> **Exercise tasks**:
**1.** Please retype the stretch of the thread about new posts from "Hi, maxiogee, it" through "## Agnès E." without changing a word.
**2.** In the thread about new posts, what does Veggy memorize to tell whether someone else has posted in the meantime?

** START Excerpt to read **

# "New" posts to a thread.



## maxiogee

Hiya,

Imagine a situation where there is a thread to which I decide to post a response. There may be quite some time between when I hit the "quote" button and begin to compose my reply and when I hit the "submit reply" button.
When my post appears my browser window positions my post the top of the window.
A) If someone has posted in the meantime I don't get to see it.
B) If I shut the window and go to the forum's lead page I don't see the 'new post' icon indicating that there are posts I haven't read.

I realise that there would be major hurdles to overcome in informing the 'new post' genie in vBulletin headquarters about which posts I have read, but would it be impossible to bring me to the posts which have come in in the interval when I am bring brought back from the compose reply window to the thread page?

This may well be a question for vBulletin themselves.


----------



## Nunty

Hi Tony 

If you preview your post and then scroll down, I believe you see all the posts in the thread, including any new ones since you started writing yours.

Or have I misunderstood the question?


----------



## maxiogee

Nun-Translator said:


> Hi Tony
> 
> If you preview your post and then scroll down, I believe you see all the posts in the thread, including any new ones since you started writing yours.
> 
> Or have I misunderstood the question?



No, you've understood me perfectly.
But one doesn't always preview - at least sloppy proofreading me doesn't


----------



## Nunty

You're right. I hardly ever preview. I usually post from the Quick Reply box. But if a lot of time has passed, I will preview just so I can see if someone has meanwhile said it before me and better than me.


----------



## Veggy

Hi, maxiogee, it might not be very comfortable but I memorize the number written on the main page near the thread and in the case someone posted before I had time ti post myself, I see the number has changed.
(this is if I understood well your question)


----------



## Agnès E.

Another solution, that I sometimes use: I open a second WR window before sending my reply, in order to check if other replies have been posted while I was writing, and be the able to adapt my own reply to the new preceeding ones.


----------



## Etcetera

Agnès E. said:


> Another solution, that I sometimes use: I open a second WR window before sending my reply, in order to check if other replies have been posted while I was writing, and be the able to adapt my own reply to the new preceeding ones.


I like this tip! Thank you Agnès.


----------



## .   1

I use IE and can simply scroll down from the response window and see any posts made after I started to reply.

.,,


----------



## mkellogg

I usually ctrl-click the thread title in the header of the page to see a fresh copy of the thread in a new window before posting if I take too long.  I think "Preview Post" would work, too.


----------

** END Excerpt to read **
** START Extracted records **

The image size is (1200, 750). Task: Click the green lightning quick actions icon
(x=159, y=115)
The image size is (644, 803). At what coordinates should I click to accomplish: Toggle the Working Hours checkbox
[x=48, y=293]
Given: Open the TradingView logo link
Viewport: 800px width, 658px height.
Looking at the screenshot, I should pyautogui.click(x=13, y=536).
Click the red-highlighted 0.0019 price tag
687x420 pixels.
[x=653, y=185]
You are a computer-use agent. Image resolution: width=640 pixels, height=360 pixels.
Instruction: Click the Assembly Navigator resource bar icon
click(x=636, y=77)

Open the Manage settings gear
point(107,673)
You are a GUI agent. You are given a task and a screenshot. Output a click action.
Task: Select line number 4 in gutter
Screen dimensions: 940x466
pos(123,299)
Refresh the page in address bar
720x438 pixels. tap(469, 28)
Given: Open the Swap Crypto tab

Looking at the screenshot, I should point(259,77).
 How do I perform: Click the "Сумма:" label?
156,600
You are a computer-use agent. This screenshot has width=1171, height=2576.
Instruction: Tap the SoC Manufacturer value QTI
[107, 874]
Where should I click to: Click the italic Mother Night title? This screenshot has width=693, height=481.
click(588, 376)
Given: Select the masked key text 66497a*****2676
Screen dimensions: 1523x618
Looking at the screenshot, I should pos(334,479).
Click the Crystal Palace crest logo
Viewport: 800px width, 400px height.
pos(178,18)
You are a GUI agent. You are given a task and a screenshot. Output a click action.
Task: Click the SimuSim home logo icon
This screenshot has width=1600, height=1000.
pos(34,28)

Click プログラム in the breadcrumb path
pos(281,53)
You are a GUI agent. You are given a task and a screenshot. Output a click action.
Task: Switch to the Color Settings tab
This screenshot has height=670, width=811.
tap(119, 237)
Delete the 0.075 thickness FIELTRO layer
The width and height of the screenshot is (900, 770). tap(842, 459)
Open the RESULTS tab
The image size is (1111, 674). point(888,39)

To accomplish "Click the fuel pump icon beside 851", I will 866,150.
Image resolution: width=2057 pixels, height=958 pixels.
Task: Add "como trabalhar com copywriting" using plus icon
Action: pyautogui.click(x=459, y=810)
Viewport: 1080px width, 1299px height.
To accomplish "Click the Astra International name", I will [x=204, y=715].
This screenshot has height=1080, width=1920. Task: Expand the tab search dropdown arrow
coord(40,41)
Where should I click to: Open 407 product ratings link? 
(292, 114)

** END Extracted records **

> **List of solutions**:
**1.**
Hi, maxiogee, it might not be very comfortable but I memorize the number written on the main page near the thread and in the case someone posted before I had time ti post myself, I see the number has changed.
(this is if I understood well your question)


----------



## Agnès E.

**2.** The number written on the main page near the thread.